§ TEXT BLOCK
Question

The temperature of a cup of hot tea varies according to Newton's Law of Cooling: dT dt equals negative k times the quantity T minus A, where T is the temperature of the tea, A is the room temperature, and k is a positive constant. If the water cools from 100°C to 80°C in 1 minute at a room temperature of 60°C, find the temperature, to the nearest degree Celsius of the coffee after 4 minutes.

Answer 1

https://gyazo.com/8aa6a713d1c912933a9dcf9581c5483f

Answer 2

@jim_thompson5910 you taught me this a while back. I used your method and got 58 it would be nice if you can check it

Answer 3

work with the temperature differences
find the exponential model that goes through the points \((0,40)\) and \((1,20)\)

Answer 4

@satellite73 could you finish helping me with my question?

Answer 5

initially the difference is 40, after one minute it is 20

Answer 6

@satellite73 I am not sure what you're trying to get at
I followed http://openstudy.com/users/ephemera#/updates/56468ffde4b0c3aa4a128f95

Answer 7

ok I'm looking it over now

Answer 8

@Ephemera can you post your work so far?

Answer 9

@Ephemera is your answer 58 ?
the room temperature is 60, how can the temperature of tea go below room temperature ?

Answer 10

Site was rally glitchy for me. And I know what I was doing wrong @ganeshie8 I used the same exact formula when in that question they ask for time, here they ask for temperature. According to your reasoning (very good reasoning might I add) the answer can't be 58. Please allow me a couple minutes to try and do it properly.

Answer 11

Ok so this is what I have:
\[\left| T-A \right| = e^c e^-kt\]
T = 100
A= 80
t= 1
e^c = 60?

Answer 12

\[\left| 100-80 \right| = 60e ^{-k}\]

Answer 13

is it good so far?

Answer 14

@jim_thompson5910 @ganeshie8

Answer 15

I'd solve for k then use k to find T?

Answer 16

dt/(T-A) = -kdt
ln(|T-A|) = -kt + C
|T - A| = e^(-kt + C)
|T - A| = e^C*e^(-kt)
|T - 60| = e^C*e^(-kt)
|100 - 60| = e^C*e^(-k*0)
40 = e^C
e^C = 40

I'm not sure how you got e^C = 60

Answer 17

hmm

Answer 18

Remember, \(T\) is a function of time \(t\). Your function for temperature at any given time should be :
\[T(t) = 60 + Be^{-kt}\]

Answer 19

What does B represent?

Answer 20

B is a constant

Answer 21

B = e^C

Answer 22

plugin (0, 100) in above equation and you may solve B

Answer 23

Same as e^c, I see it now

Answer 24

So we need to solve for k then T now, correct?

Answer 25

T is not a constant

Answer 26

T is the temperature at any given time

Answer 27

Are they not asking for T(4)?

§ WHAT TO PRODUCE
Please write out the tea-cooling thread again, starting with "Site was rally" and going on through "do it properly.", and put "equation" in place of "formula". The lines after this point come from another source.

§ DATA LISTING
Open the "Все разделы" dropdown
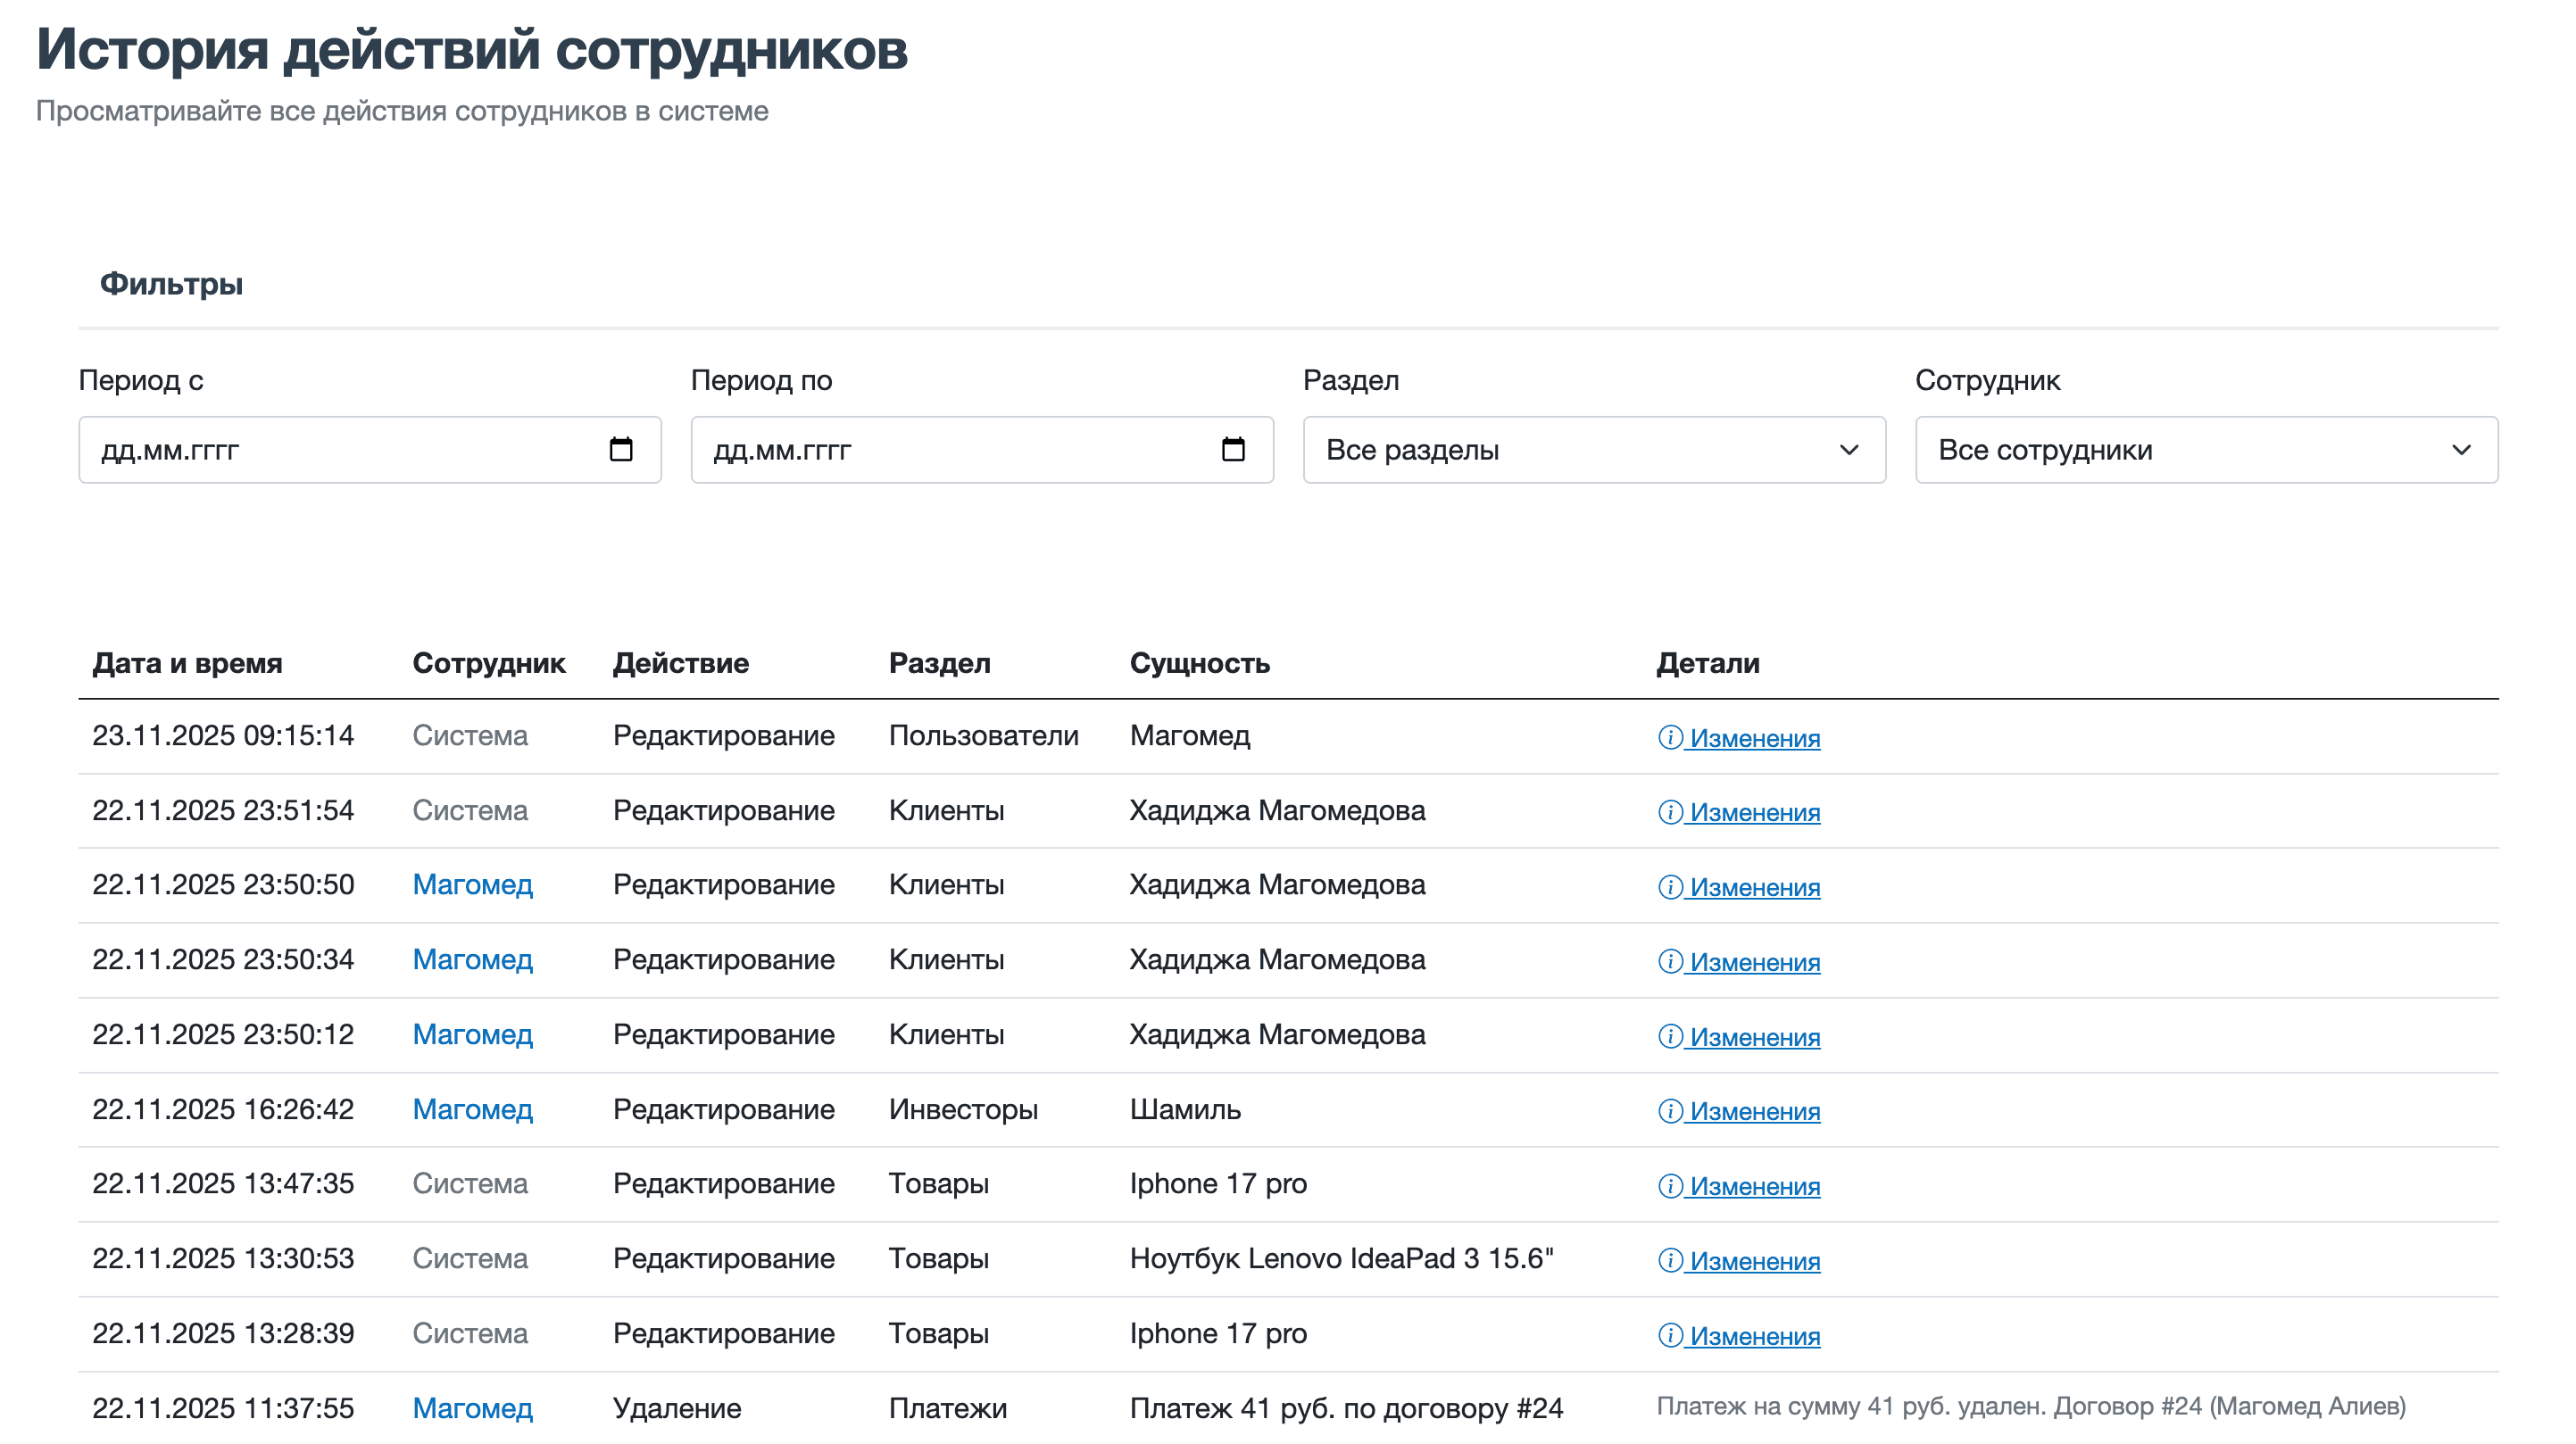[x=1594, y=449]
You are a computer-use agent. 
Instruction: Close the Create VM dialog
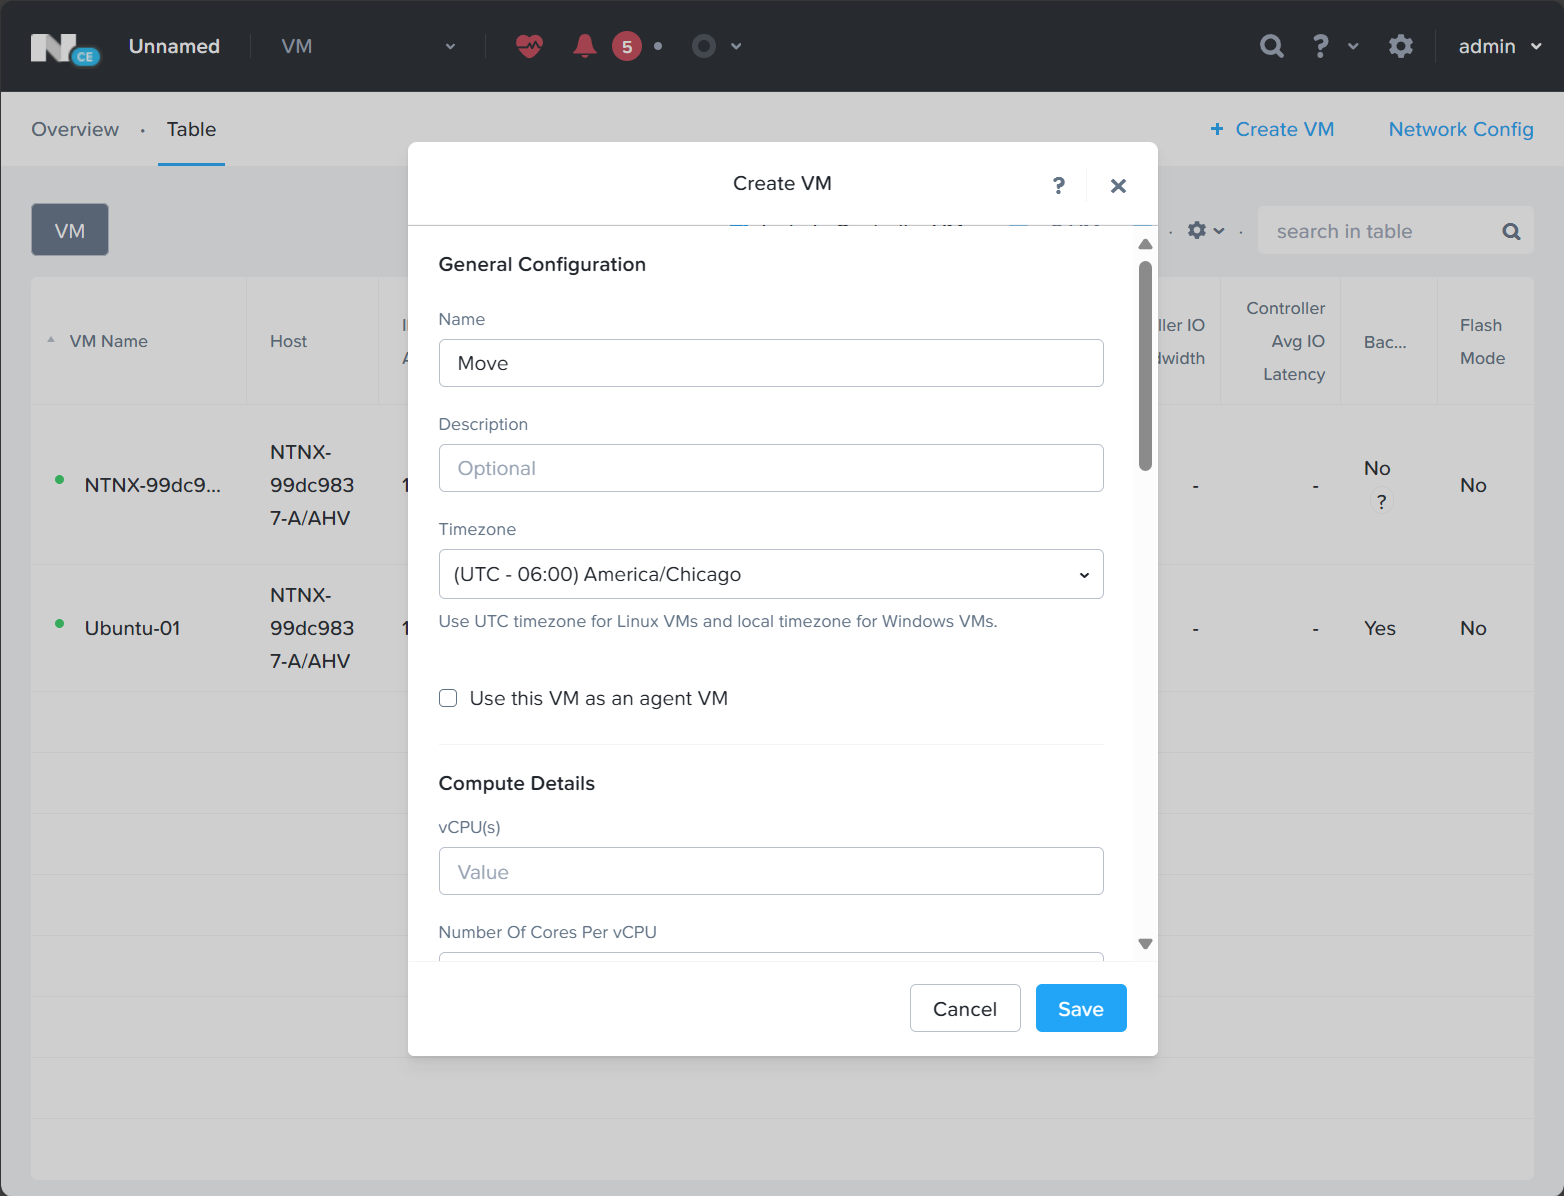point(1118,186)
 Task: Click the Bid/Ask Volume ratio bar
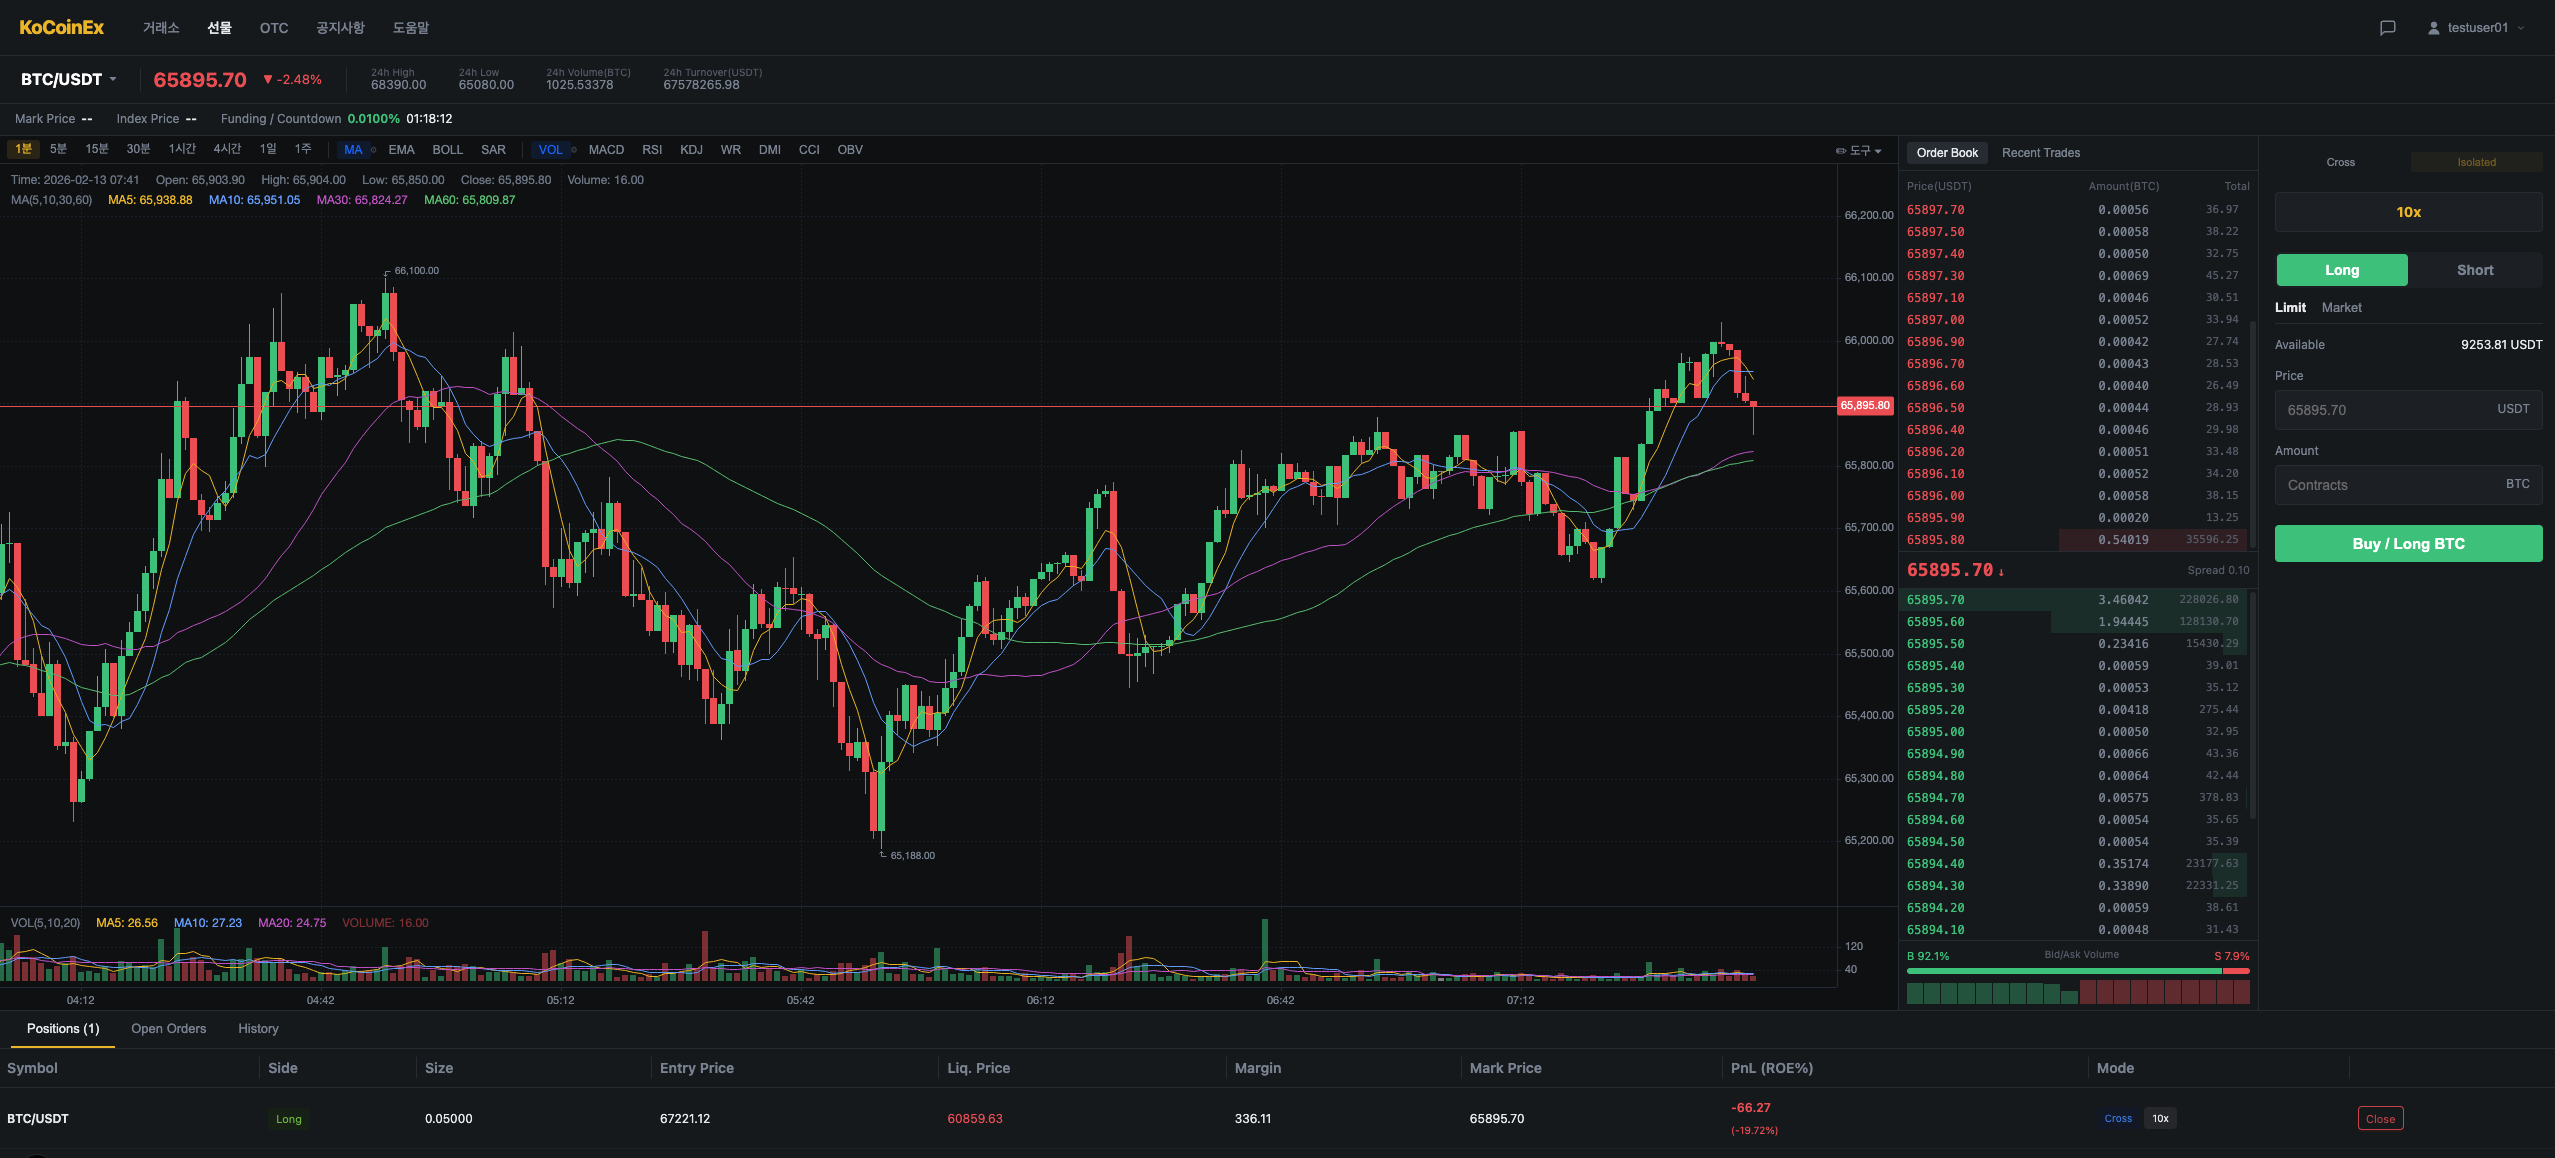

§ CORRECT RESULT
Site was rally glitchy for me. And I know what I was doing wrong @ganeshie8 I used the same exact equation when in that question they ask for time, here they ask for temperature. According to your reasoning (very good reasoning might I add) the answer can't be 58. Please allow me a couple minutes to try and do it properly.